Una nuova interruzione parziale della produzione ha interessato lo stabilimento di Acciai Speciali Terni (AST). A partire dalle ore 12 di giovedì 23 gennaio, uno dei due forni dell’area a caldo è stato fermato, e l’attività riprenderà alle ore 6 di mercoledì 31 gennaio. Durante la sospensione, le linee produttive del forno 4 e 5 si alterneranno.
Nonostante il blocco temporaneo, la direzione aziendale ha comunicato alle rappresentanze sindacali unitarie (RSU) che non sarà necessario ricorrere alla cassa integrazione. Il personale interessato potrà scegliere tra recarsi al lavoro o usufruire delle ferie, previo accordo con i rispettivi responsabili.
Questa decisione, sebbene eviti la cassa integrazione, riflette una situazione di incertezza che da tempo caratterizza lo stabilimento ternano.
Il fermo produttivo si inserisce in un contesto non semplice per l’azienda. Durante un recente webinar di Siderweb, il direttore commerciale di AST, Mattia Sala, ha delineato un quadro incerto per il primo trimestre del 2025, con una possibile graduale ripresa attesa solo nella seconda metà dell’anno.

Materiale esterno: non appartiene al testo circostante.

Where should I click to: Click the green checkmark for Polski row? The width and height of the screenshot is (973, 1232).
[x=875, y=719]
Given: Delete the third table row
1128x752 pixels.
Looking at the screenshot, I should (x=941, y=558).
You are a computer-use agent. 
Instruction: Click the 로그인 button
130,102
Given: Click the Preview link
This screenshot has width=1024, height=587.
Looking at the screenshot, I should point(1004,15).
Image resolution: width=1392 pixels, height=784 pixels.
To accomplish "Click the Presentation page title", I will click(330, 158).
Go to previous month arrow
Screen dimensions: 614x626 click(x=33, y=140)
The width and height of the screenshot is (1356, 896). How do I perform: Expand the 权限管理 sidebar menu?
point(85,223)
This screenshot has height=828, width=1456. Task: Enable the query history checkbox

In parallelo, lo stabilimento continua a fare i conti con le difficoltà legate al nodo dei costi energetici, che rappresentano un punto cruciale dell’accordo di programma ancora in fase di definizione. L’azienda ha più volte sollecitato le istituzioni a intervenire su questo tema per garantire maggiore competitività al sito produttivo. Resta però la preoccupazione per i ritardi e lo stallo sull’accordo di programma, espressa nei giorni scorsi con una dura nota dalla Fismic.